Affair Repair: Where to Start
One of the most devastating moments in any relationship is when there has been an affair. I don’t think I can overstate enough how profoundly traumatic it is to have that kind of betrayal in a close, intimate relationship.
There are feelings of hopelessness and despair.
I don’t know what to do. I’m damned if I stay, I’m damned if I go.
How can I possibly fix this? I can’t possibly save my marriage after this massive breach of trust.
There’s emotional exhaustion.
Every day is an emotional storm. Sometimes I feel like we’ve never been closer, and other times I feel like I’m sleeping with the enemy.
Will I ever be able to stop visualizing my partner with someone else? Can I ever feel special again? How will I ever forgive them?
You’re going to have all kinds of feelings and emotions. It is a roller coaster every day. For a long time.
So the first step in recovering from an affair is giving you permission to be where you are at this moment.
It is okay that you’re not sure if you want to work on the marriage. It is okay that you’re not sure if you’ll ever trust again. Let it be okay that you don’t know what you are thinking and feeling.
Early Decisions are Not Set in Stone
Feeling these strong emotions after an affair is normal. You’re just not going to act on them.
You need time to grieve for the loss of the marriage you thought you had, assess the damage, figure out how you feel about it. Then you need some time to heal and pull yourself together.
Only after all that can you decide if your marriage is something worth fixing. You don’t want to make permanent, life-altering decisions in an emotional state. You’re going to get in trouble almost every time when you do that.
So declare a moratorium on decision-making for at least six to twelve weeks after you discover the affair. This provides a period of safety where you can fully explore your thoughts and feelings.
How long you wait depends on your situation and how you respond.
I recently had a client whose wife was having multiple affairs for 15 years and practically prostituting herself out. Recovering from that probably will take more time.
But I had another client who went on a business trip and slept with someone while he was out of town. One time.
While both are traumatic, the recovery period could be completely different.
The key is waiting until you have your emotional state under control every day. However long that takes.
Ambivalence is Normal and Healthy
Another mistake I often see is clients who move through ambivalence too fast and give up.
Ambivalence is a part of the process when you’re depressed, and I can’t imagine a situation where there’s been an affair and you’re not depressed. Infidelity is tough stuff.
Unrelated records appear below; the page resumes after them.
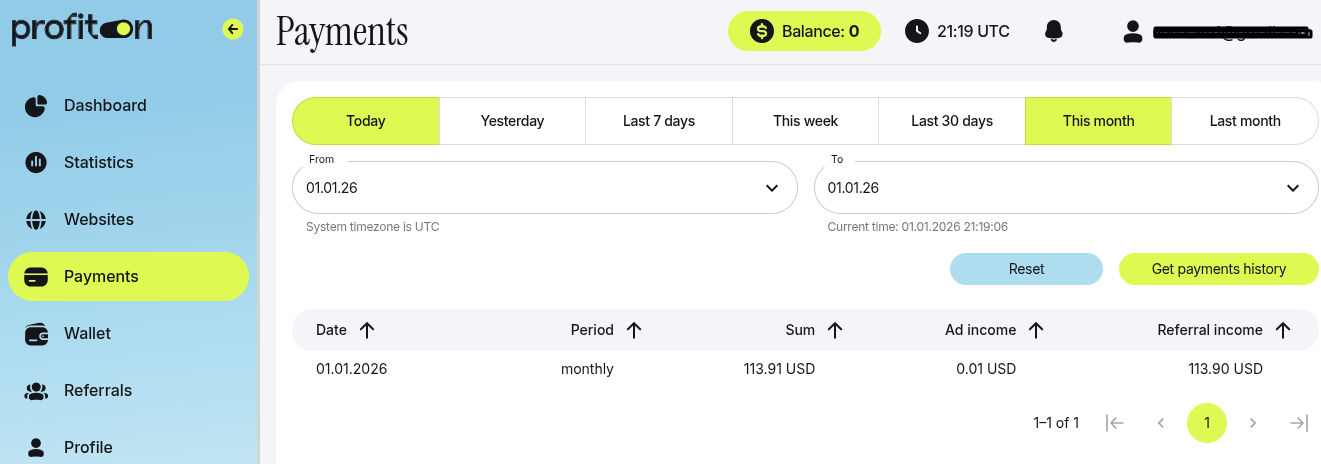Click Get payments history button

pos(1218,269)
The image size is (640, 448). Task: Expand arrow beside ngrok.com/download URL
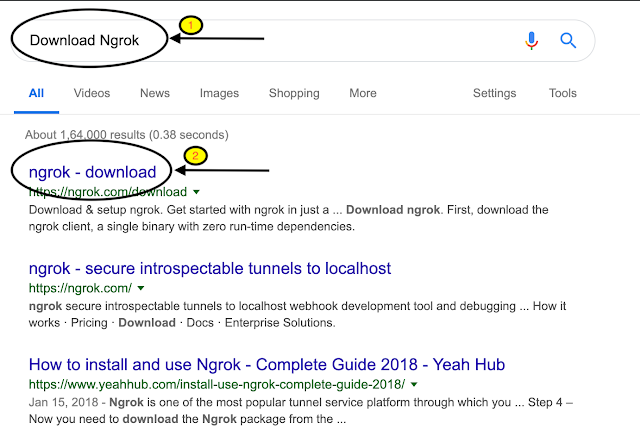pos(197,191)
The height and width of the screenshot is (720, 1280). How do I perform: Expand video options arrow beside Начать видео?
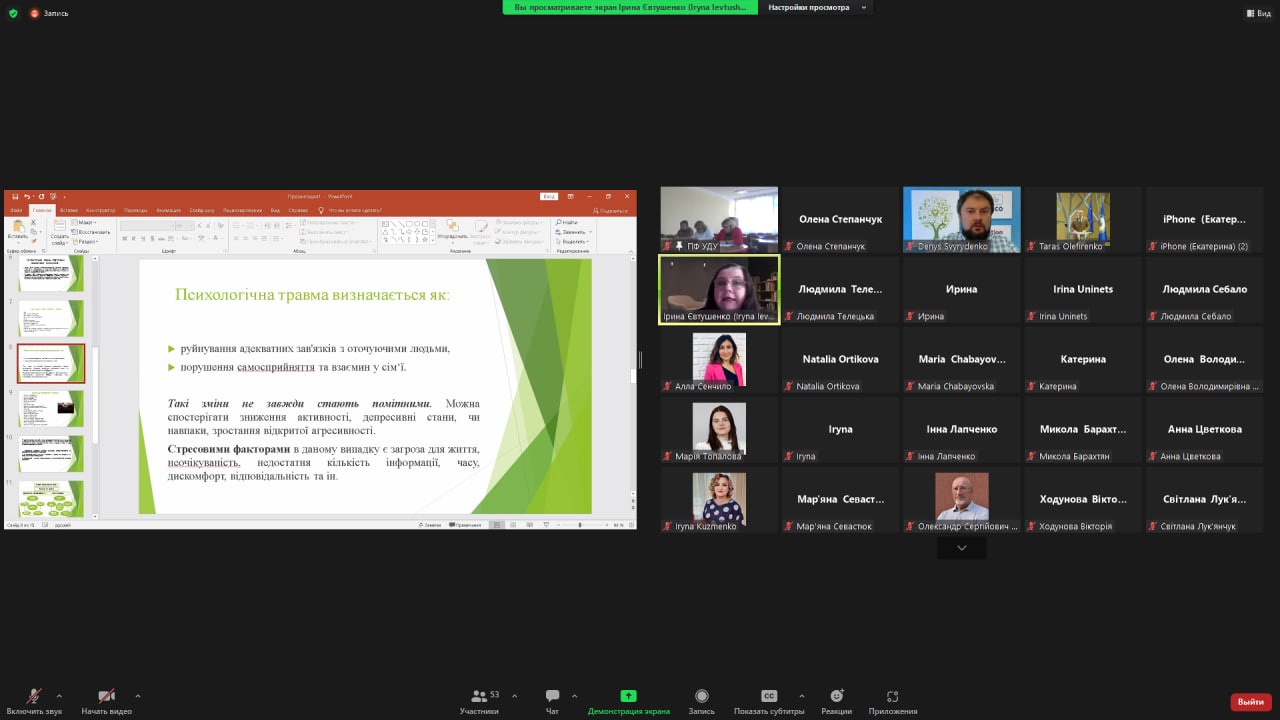point(137,696)
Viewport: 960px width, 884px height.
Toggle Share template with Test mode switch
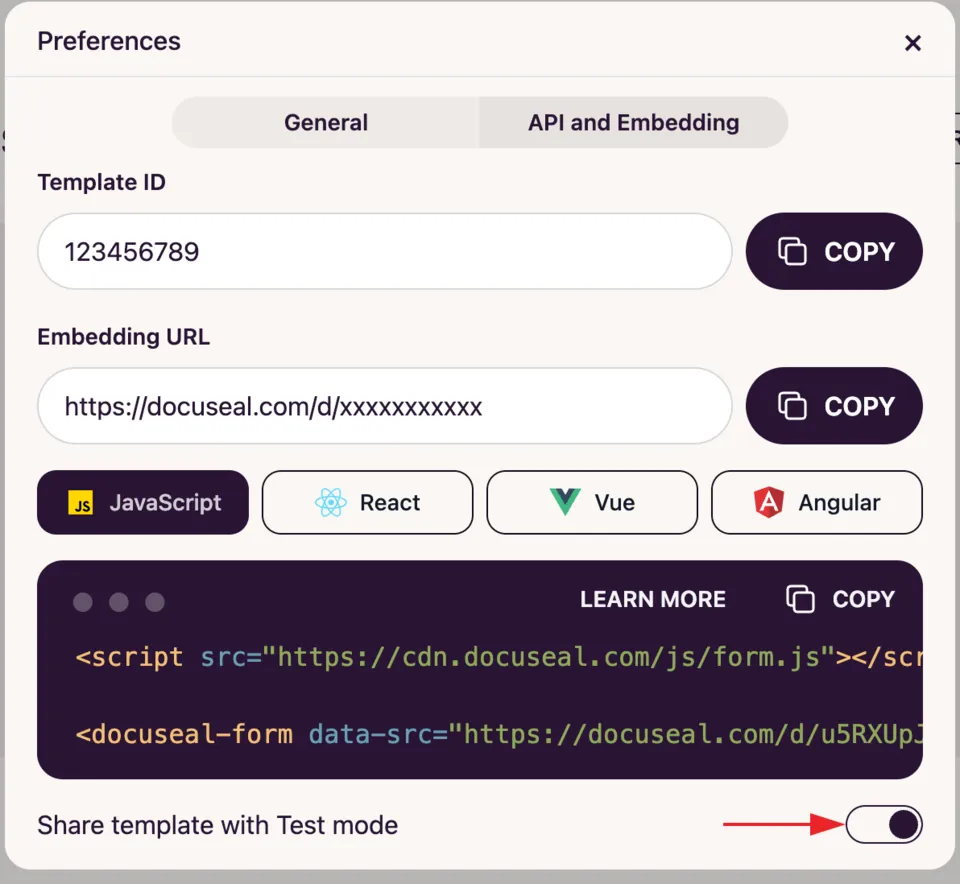884,824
Let yourself be ambivalent and tune out while you process the emotions.
We call this “responsible distance taking.” Tell your partner you need some time away. You need some time to think about it and be ambivalent.
Just don’t ignore your partner and withdraw completely from the relationship. Your partner’s bad behavior is not a green light for yours. You can’t make them pay by staying in the marriage but not talking with them for six months, even if they hurt you.
That’s emotional abuse. That’s retribution. You don’t get that right.
Staying is Just Time to Heal
Tell yourself that staying doesn’t mean you condone your partner’s behavior. It doesn’t mean you are trapped forever in a bad relationship.
Staying just means you’re committed to the process of grieving and healing. You are committed to forging a new partnership.
Divorce Your Marriage—Not Your Spouse
We often tell people not to divorce your spouse, divorce your marriage and build a new one.
Is this relationship worth salvaging? And if not, is it worth trying to create one that is worth keeping?
Most affairs don’t end in divorce. Most affairs actually make it through and survive. The difference between a marriage that survives and one that doesn’t is the desire to save the relationship.
That’s the difference.
Is that something you’re interested in?
It may be hard to believe, but we find that if a couple is ready to partner together and change the dynamic of their marriage, they actually can have a better marriage after infidelity. An affair can be an opening for dealing with problems that have been festering in the marriage for a long time.
Get Ready for a Long Journey
Research shows that it takes between two and three years to recover from an affair.
This is not two or three sessions. This is two or three years.
That doesn’t mean you will be miserable all the time. But it does mean you will need to learn how to navigate the ebbs and flows that come as you grieve and rebuild. You will need to hold yourself responsible and accountable. You will need to learn how to forgive, how to partner again. You will need patience.
A partner having an affair is like a fox that got into the hen house. You have to clean up the mess, and then you have to find out where the fence needs fortifying.
Not every marriage with an affair is a bad marriage. An affair just means there is a gap somewhere.
Somebody let down their guard.
Repairing after an affair isn’t easy. But it is possible. And we can help.
We’re going to help you recover emotionally. Then we’re going to find out what happened, the dynamic that made the marriage vulnerable. And we’re going to help you fix it.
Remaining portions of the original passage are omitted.